Scherchen trouva certainement l'instrumentation de Vuataz peu satisfaisante et conforme à sa propre vision de l'oeuvre, qu'il orchestra lui-même. Il s'est d'ailleurs longuement exprimé à ce sujet, soit dans des textes, soit dans des émissions radiophoniques. Ainsi, le lendemain de la création de son orchestration, le samedi  15 mai 1965, Scherchen écrivit dans son agenda :
«L'Art de la Fugue : un événement historique dans l'histoire du concert» ; et à la suite de l'exécution de Bonn, il avait noté dans son cahier que *avec cette oeuvre commence la véritable existence de la Musique*.
(Pour Scherchen, Bach n'est d'ailleurs, comme il l'a écrit, qu'/une fenêtre ouverte sur Schoenberg/.) D'autre part paraît en 1946 à Zürich son livre "vom Wesen der Musik" (De l'Essence de la Musique). L'un des trois chapitres est consacré à Bach sous le titre : /Le secret de la création artistique/ , et une grande partie de l'analyse musicale concerne l'Art de la Fugue. Lors de la répétition parisienne par la Télévision française en mars 1966, Scherchen a donné la "clé" de l'Art de la Fugue : «Le sens de la fugue, c'est comme si quatre personnes discutent de la même chose. La première dit : "ah, la vie est très difficile" ; la deuxième dit : "la vie n'est pas si difficile" ; la troisième ajoute : "c'est plus que difficile, c'est terrible" ; et la quatrième : "alors, que faisons-nous avec la vie ?". Lorsque le contrepoint commence, on commence à penser en écoutant ce que dit l'autre».

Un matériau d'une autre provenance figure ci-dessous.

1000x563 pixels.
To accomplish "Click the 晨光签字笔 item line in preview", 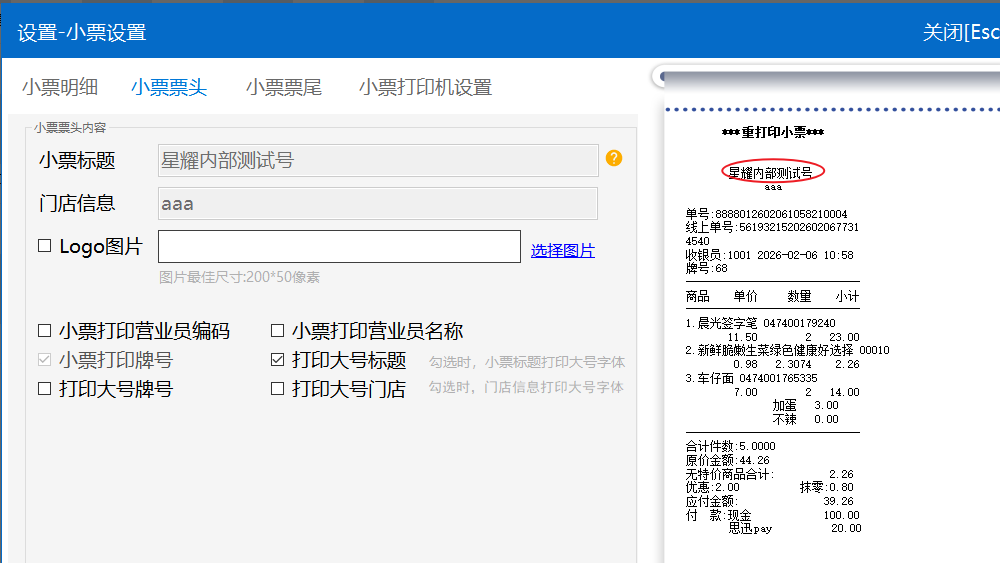I will pyautogui.click(x=760, y=324).
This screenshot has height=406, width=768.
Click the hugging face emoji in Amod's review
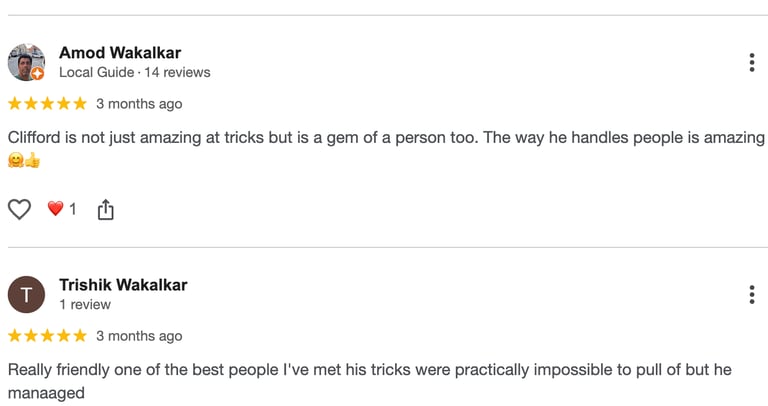tap(15, 160)
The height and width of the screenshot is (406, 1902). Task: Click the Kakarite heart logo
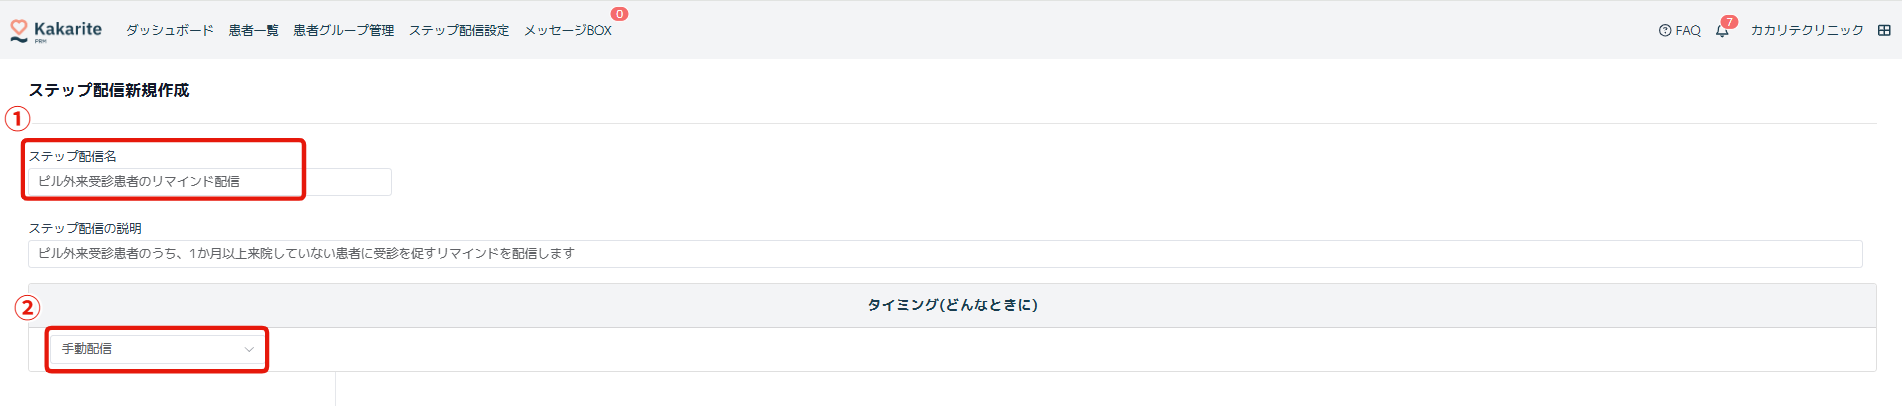19,30
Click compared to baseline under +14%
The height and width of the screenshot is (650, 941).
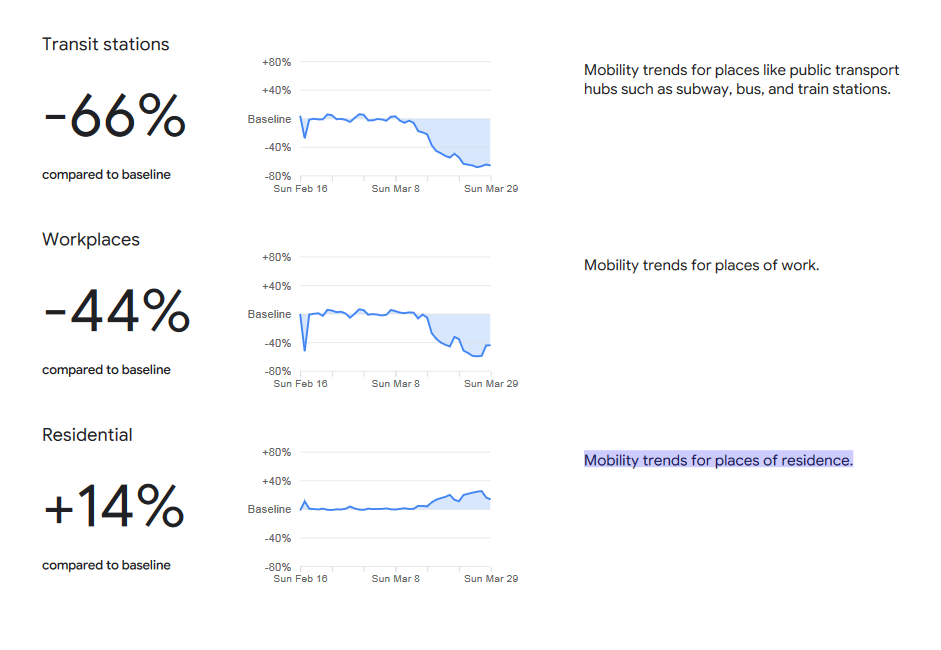[x=106, y=565]
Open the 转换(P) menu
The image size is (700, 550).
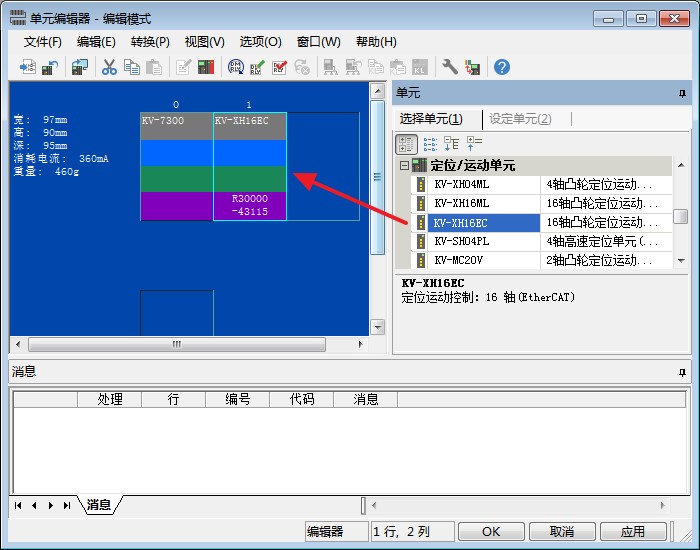coord(150,42)
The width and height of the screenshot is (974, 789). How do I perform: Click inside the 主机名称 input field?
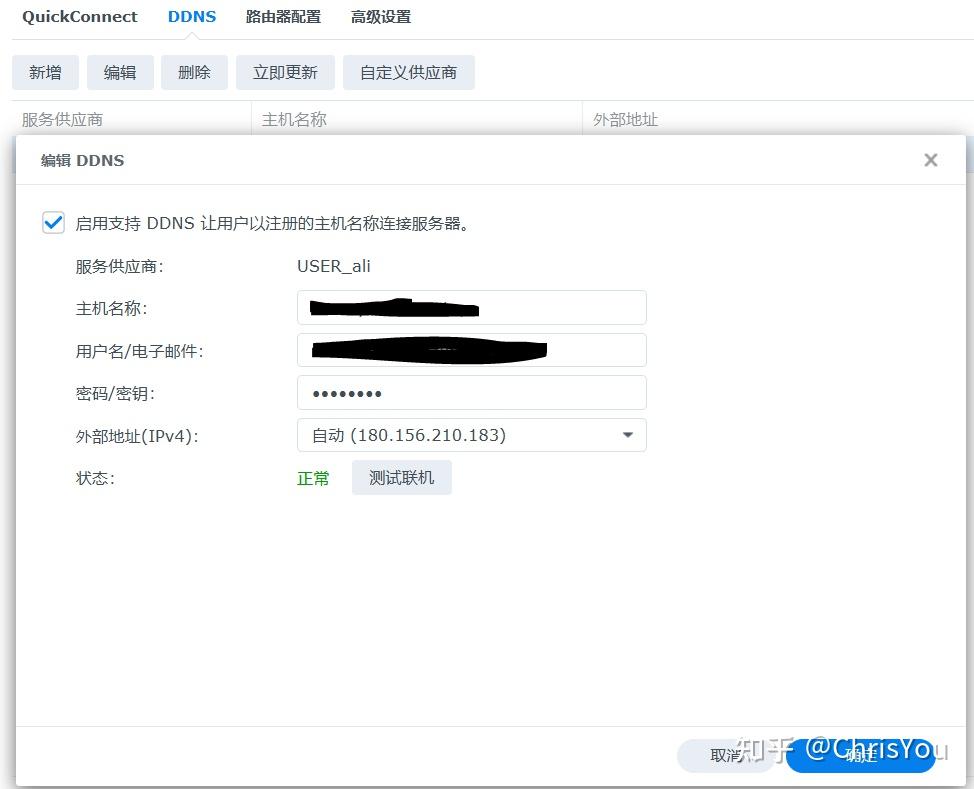(x=471, y=307)
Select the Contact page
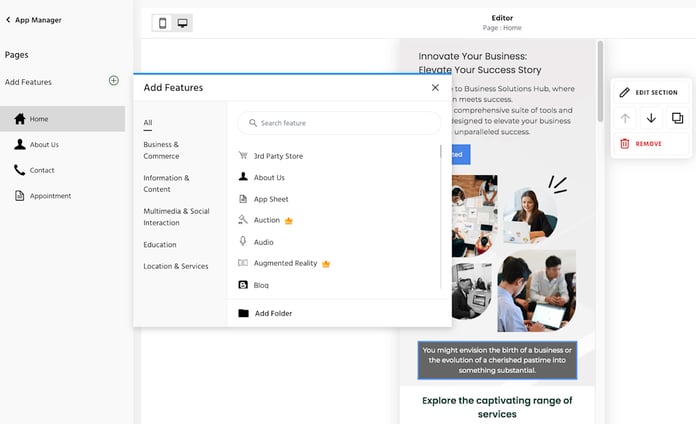This screenshot has height=424, width=696. (x=41, y=171)
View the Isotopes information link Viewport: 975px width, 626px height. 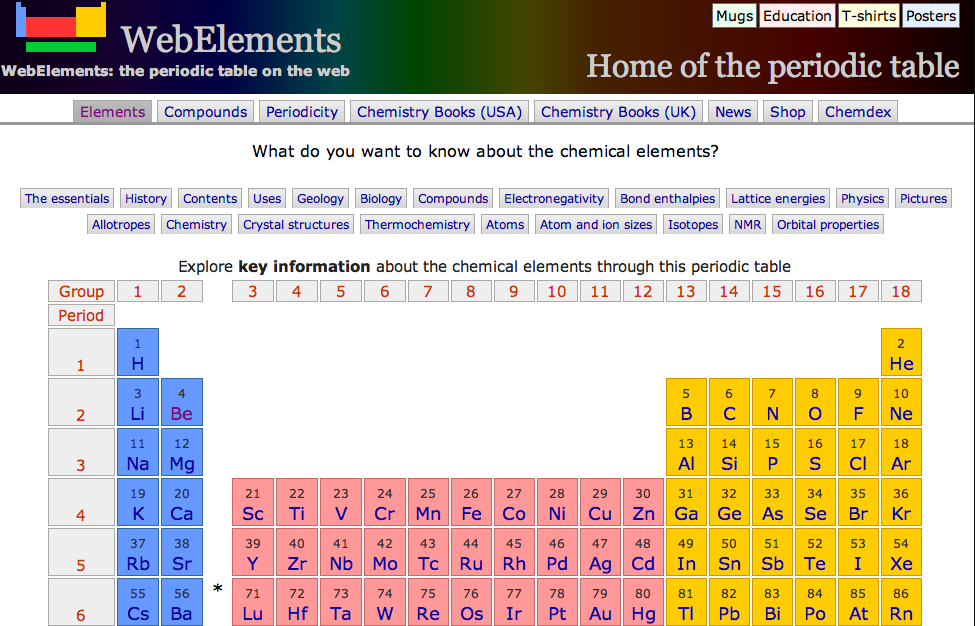692,224
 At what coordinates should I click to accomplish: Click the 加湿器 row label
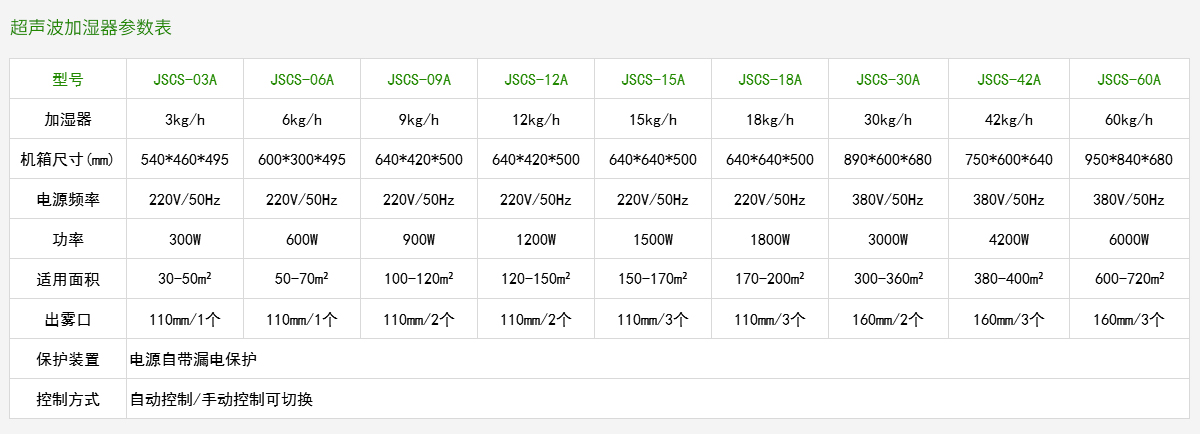[68, 120]
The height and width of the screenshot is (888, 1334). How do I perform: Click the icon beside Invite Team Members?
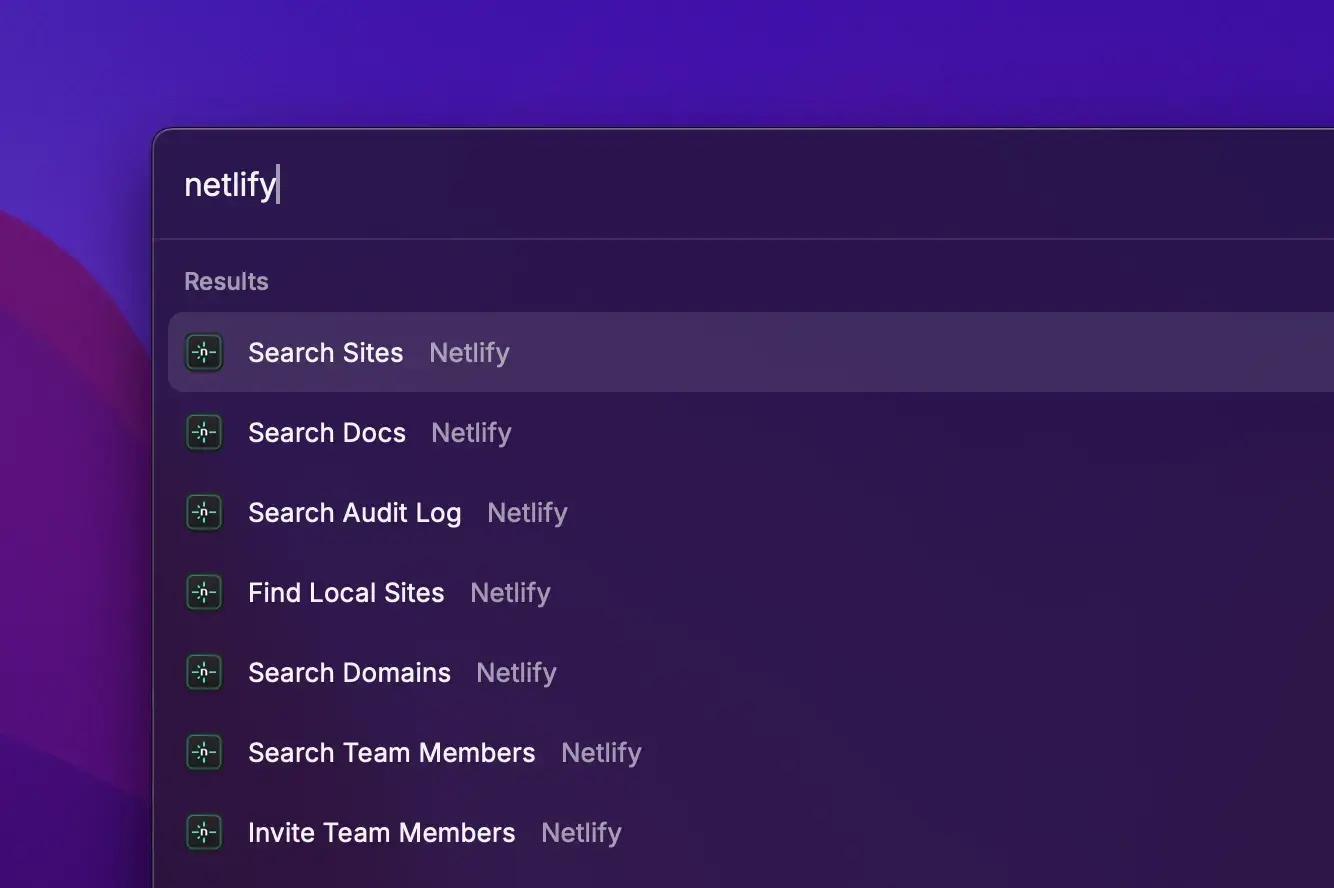pos(204,833)
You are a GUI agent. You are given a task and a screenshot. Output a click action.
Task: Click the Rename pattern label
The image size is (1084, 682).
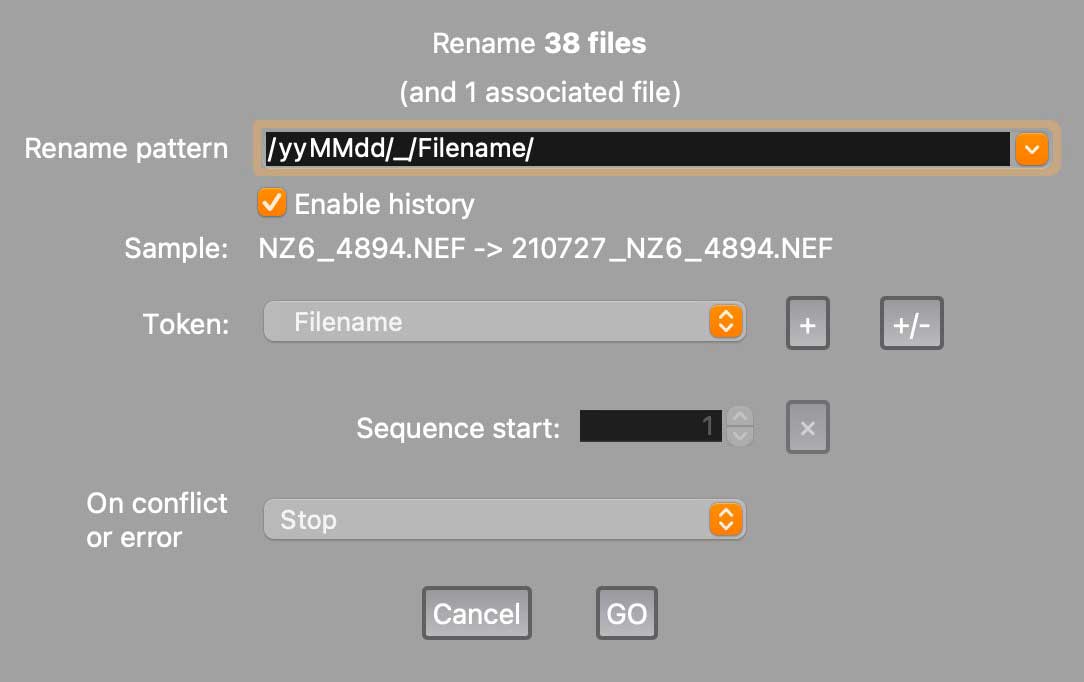126,149
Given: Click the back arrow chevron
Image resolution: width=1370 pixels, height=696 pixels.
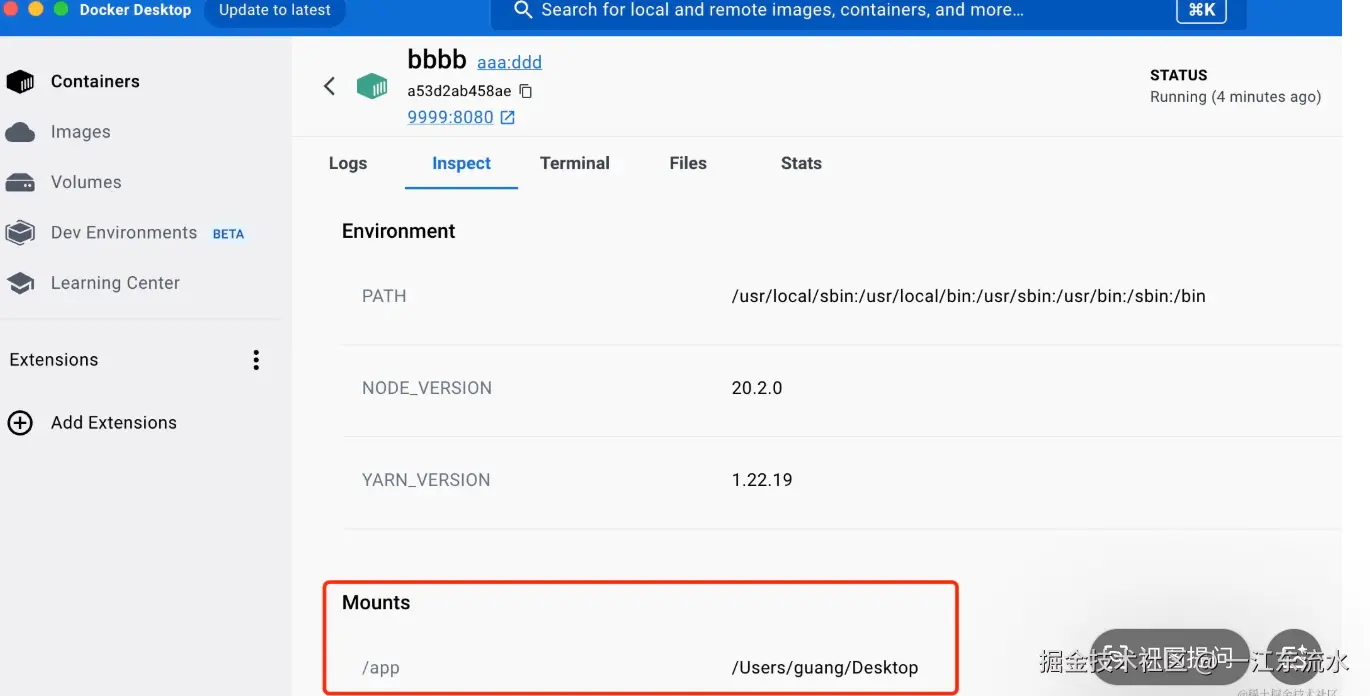Looking at the screenshot, I should click(329, 86).
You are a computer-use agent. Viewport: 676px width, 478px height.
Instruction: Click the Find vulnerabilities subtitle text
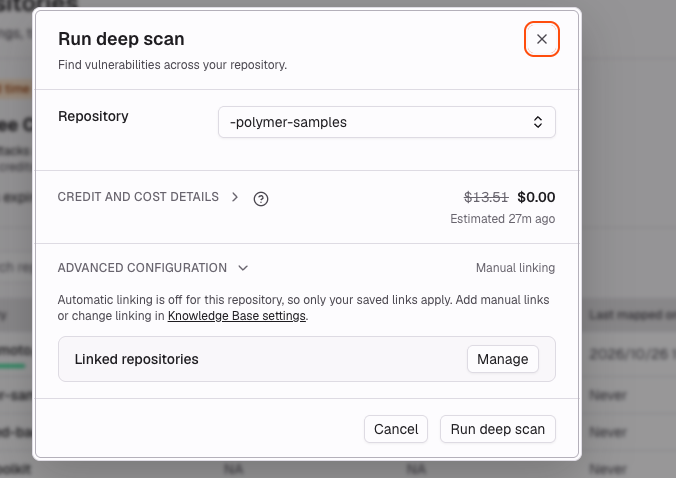[x=172, y=65]
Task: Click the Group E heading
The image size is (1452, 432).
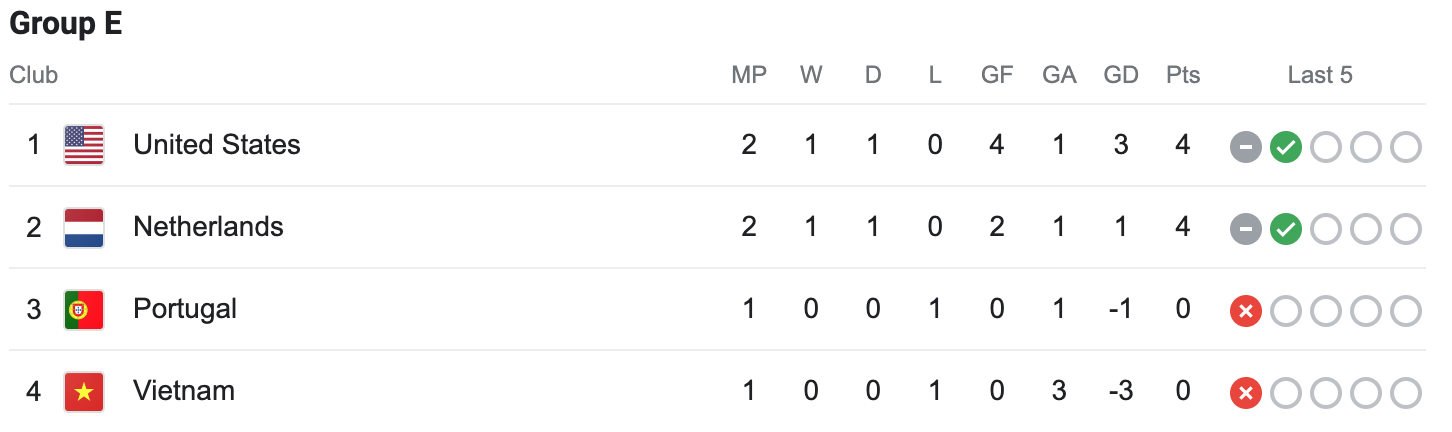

Scherchen avait déjà écrit un texte en préambule au concet donné à Zürich le 12 mars 1935 :
«Confronté à l'Art de la Fugue, il faut tout d'abord se poser la question suivante : pour l'auditeur d'un concert, quelle importance présente une oeuvre qui est considérée par les connaisseurs comme étant le sommet de la musique et de la pédagogie de la composition ? L'auditeur a l'habitude de considérer comme échelles de valeur les émotions suscitées par une oeuvre, le plaisir esthétique procuré par un concert. Il a raison, ce sont des réactions propres à lui-même quid émontrent l'effet de l'oeuvre et ce n'est qu'une question de degré d'évolution de l'auditeur, jusqu'à quel point il reste renfermé dans un état d'excitation pur et simple ou bien si, en écoutant une oeuvre, vient s'ajouter aussi au plaisir la beauté de sa forme, enrichie du plaisir procuré par la connaissance des lois de la composition et des éléments musicaux qui sont à sa source.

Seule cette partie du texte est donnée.